Synthetic monitoring: `SyntheticMonitor`, health-check probes, user-journey
tests, and alert integration.

### @iris/testing-visual

Visual regression testing: `PixelDiffAnalyzer`, screenshot comparison, a
visual-test framework, and a regression reporter.

### @iris/types

Shared Iris type definitions: conversation/memory/agent/model/user/tool/event
types — a contracts-layer (`layer:contracts`) package consumed across the area.

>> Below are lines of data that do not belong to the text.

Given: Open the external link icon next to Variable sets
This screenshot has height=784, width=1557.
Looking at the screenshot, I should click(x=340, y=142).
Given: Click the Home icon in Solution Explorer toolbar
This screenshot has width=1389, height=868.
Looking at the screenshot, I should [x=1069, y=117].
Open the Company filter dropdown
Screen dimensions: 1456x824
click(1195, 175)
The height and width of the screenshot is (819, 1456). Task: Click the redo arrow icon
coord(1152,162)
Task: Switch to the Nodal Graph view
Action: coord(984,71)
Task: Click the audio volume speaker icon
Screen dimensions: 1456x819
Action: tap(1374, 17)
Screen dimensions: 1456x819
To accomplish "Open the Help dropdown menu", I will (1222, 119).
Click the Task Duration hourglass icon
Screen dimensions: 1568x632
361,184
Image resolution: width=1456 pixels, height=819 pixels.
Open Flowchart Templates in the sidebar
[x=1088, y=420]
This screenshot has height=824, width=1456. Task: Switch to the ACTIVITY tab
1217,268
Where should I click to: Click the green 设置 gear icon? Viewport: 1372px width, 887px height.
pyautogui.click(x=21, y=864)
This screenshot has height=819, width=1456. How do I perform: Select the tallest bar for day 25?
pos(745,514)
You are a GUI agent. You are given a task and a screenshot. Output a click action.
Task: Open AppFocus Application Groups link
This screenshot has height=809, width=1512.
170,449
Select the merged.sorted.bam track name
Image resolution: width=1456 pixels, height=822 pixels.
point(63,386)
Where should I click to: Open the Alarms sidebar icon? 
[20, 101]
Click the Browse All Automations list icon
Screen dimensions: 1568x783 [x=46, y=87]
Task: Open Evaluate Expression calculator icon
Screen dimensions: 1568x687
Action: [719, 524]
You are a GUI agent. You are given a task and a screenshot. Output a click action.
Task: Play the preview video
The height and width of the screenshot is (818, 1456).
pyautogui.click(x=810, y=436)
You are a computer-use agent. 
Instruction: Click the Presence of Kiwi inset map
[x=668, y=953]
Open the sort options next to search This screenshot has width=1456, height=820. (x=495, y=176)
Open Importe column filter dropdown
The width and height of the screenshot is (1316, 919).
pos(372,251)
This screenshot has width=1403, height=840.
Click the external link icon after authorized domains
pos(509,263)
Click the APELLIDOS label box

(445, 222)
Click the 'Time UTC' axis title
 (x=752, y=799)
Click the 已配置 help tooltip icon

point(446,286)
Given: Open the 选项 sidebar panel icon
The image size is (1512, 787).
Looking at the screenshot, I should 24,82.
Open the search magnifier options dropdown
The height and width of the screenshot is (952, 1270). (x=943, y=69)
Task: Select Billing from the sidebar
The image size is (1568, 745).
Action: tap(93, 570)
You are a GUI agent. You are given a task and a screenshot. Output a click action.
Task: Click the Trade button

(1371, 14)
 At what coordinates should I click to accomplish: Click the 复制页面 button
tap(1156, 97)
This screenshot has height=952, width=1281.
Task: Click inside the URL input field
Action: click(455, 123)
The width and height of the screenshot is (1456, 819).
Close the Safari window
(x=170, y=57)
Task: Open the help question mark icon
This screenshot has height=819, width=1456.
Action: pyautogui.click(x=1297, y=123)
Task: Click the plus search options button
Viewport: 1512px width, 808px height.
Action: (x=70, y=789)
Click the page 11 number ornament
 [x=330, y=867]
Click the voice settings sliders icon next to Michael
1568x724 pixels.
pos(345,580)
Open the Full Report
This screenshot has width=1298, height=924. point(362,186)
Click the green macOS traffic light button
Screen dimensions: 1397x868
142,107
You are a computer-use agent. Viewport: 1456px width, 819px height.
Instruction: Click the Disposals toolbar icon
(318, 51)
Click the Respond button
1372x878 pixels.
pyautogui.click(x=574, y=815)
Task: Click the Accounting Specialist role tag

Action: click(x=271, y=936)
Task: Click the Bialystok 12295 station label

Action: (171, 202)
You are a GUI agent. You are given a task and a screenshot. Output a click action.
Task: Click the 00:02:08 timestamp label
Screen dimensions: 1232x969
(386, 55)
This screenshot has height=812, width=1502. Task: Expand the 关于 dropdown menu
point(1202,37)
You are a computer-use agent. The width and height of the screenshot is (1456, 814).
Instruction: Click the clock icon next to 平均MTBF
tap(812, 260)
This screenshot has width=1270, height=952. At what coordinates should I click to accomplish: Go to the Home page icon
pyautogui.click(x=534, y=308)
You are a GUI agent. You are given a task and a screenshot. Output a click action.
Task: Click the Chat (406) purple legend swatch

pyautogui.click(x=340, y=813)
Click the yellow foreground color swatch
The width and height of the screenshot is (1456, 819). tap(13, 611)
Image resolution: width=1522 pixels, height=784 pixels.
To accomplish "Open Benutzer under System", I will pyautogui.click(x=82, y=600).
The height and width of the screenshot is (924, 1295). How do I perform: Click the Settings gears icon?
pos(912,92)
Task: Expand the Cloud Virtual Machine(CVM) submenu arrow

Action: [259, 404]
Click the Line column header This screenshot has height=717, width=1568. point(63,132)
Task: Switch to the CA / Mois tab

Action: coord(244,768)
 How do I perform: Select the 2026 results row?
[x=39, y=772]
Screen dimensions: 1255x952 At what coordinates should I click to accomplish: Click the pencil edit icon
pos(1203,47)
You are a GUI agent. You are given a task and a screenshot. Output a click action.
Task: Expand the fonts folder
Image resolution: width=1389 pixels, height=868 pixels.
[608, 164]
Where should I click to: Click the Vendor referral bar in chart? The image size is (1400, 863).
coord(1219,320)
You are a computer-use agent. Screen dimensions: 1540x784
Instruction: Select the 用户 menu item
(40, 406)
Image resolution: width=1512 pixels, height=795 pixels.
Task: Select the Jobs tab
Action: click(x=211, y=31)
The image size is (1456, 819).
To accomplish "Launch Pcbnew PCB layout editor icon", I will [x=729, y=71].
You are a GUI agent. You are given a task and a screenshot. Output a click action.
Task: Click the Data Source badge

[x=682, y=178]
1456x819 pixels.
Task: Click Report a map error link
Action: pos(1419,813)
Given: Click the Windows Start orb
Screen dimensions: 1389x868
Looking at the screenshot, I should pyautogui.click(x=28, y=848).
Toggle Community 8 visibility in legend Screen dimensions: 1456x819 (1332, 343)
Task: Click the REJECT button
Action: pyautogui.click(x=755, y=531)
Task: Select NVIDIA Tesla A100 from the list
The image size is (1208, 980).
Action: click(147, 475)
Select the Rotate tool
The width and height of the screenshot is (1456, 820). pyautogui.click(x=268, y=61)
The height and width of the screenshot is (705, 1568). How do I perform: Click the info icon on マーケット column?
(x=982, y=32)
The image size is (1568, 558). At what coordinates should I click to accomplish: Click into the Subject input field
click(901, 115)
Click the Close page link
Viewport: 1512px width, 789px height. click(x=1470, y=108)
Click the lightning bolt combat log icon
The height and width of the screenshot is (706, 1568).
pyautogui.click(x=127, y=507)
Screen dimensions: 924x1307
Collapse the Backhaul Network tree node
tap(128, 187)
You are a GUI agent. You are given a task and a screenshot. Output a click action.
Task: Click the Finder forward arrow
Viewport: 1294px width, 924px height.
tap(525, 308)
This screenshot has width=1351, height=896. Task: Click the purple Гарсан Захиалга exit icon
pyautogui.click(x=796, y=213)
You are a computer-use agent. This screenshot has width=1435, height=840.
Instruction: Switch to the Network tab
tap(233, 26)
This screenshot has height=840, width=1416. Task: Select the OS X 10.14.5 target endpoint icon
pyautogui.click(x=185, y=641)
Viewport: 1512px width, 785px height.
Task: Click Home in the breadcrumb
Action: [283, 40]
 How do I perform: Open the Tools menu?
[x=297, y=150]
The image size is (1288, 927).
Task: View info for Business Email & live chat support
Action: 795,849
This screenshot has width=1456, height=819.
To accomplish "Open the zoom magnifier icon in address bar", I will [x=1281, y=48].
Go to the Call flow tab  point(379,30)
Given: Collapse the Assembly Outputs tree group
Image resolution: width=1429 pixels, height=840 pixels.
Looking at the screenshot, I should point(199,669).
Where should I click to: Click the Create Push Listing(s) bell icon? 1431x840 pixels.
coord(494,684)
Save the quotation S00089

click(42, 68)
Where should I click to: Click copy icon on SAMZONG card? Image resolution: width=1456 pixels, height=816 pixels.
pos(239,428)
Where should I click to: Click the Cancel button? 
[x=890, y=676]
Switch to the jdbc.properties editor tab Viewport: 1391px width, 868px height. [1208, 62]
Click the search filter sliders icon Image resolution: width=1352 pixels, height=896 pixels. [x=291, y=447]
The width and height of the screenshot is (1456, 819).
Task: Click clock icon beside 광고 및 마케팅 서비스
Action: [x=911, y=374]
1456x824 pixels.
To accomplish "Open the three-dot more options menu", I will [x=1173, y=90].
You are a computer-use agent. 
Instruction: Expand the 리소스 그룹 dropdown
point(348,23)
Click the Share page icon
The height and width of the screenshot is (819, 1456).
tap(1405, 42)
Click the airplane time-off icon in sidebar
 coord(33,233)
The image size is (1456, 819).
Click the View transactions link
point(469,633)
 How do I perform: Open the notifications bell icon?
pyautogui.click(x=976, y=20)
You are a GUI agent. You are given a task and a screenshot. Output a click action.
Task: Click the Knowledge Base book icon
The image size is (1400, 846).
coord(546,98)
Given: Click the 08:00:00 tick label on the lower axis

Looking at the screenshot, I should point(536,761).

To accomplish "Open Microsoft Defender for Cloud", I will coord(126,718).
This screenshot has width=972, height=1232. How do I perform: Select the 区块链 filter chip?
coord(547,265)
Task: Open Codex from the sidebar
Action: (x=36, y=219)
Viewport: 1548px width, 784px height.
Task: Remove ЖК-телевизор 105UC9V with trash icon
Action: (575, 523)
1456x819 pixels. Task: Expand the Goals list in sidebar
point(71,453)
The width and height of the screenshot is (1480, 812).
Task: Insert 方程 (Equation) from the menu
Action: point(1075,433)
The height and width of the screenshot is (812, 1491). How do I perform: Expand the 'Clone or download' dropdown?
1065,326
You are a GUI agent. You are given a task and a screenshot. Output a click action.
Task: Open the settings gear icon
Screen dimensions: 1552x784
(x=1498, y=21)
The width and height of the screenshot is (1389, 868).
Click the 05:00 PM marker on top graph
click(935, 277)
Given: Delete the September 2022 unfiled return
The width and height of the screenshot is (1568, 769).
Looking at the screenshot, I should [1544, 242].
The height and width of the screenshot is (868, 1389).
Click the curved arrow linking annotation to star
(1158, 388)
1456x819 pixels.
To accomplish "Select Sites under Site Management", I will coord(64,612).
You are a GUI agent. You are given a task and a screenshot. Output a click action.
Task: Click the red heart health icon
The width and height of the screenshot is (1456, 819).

### @iris/voice-empathic-synthesis

Empathic voice synthesis (`libs/iris/voice/empathic-synthesis`):
`EmotionalToneAdapter`, `ProsodyModulator`, `EmpatheticMirroring`,
`DynamicToneShift`, `FrustrationDeescalation`, composed as
`EmpathicSynthesisEngine`.

### @iris/voice-providers

Voice provider/profile layer (`libs/iris/voice`): a provider registry, a
`profile-registry`, voice cloning workflow, and integrity tooling
(`watermark.ts`, abuse detection) — barrel re-exports
`providers`/`cloning`/`integrity`.

### @iris/voice-ultra-low-latency

Ultra-low-latency voice (~18 modules): a `StreamingTTSPipeline`,
`AudioBufferPreloader`, `LatencyMonitor`, full-duplex interruption handling,
endpointing/turn-taking/backchannel models, and a
`VoiceActivityOptimizationEngine`, composed as `UltraLowLatencyVoiceEngine`.